Roadmap and integration debt

We've updated docs/frontend/ROADMAP.md on main marking items like "Basic test runner" and "Minimal error model" as done. Yet, "Integer overflow enforced" and "Semicolon rule" remain unchecked until the evidence backs the claim. We also document key changes from v4.8 for submain, but it’s untidy; submain is on v4.7, creating a split in roadmap versions.

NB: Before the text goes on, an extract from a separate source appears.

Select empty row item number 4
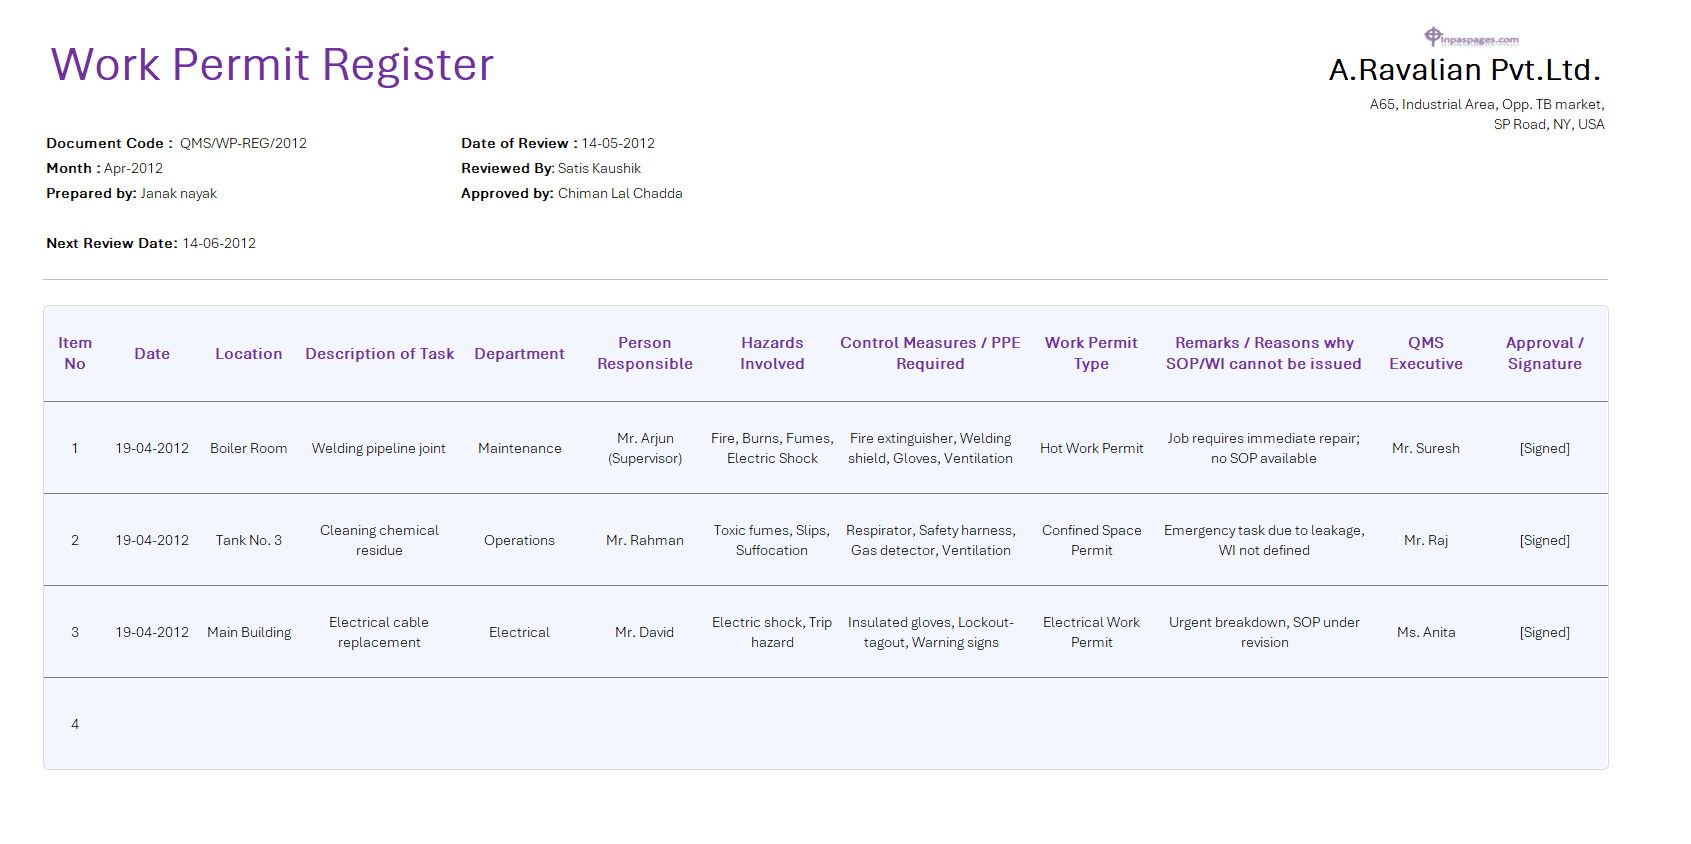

The integration's messy. There are fourteen submain work commits not on main, plus thirteen daily-log branches (up to daily-log-2026-04-12) still to merge. The expected "merge submain to main" has yet to happen, and this delay complicates roadmap divergence and the daily_log/ backlog, setting up an intense next integration phase.

What's next

The quickest fix is audit_09 for closing the overflow blocker. Post that, unlocking audit_02 aids nested generic handling. The main concern is a merge back to main; delay only compounds the entanglement. IR path Result remains pending, and the next audit phase could expand into arrays, imports, or nested generics.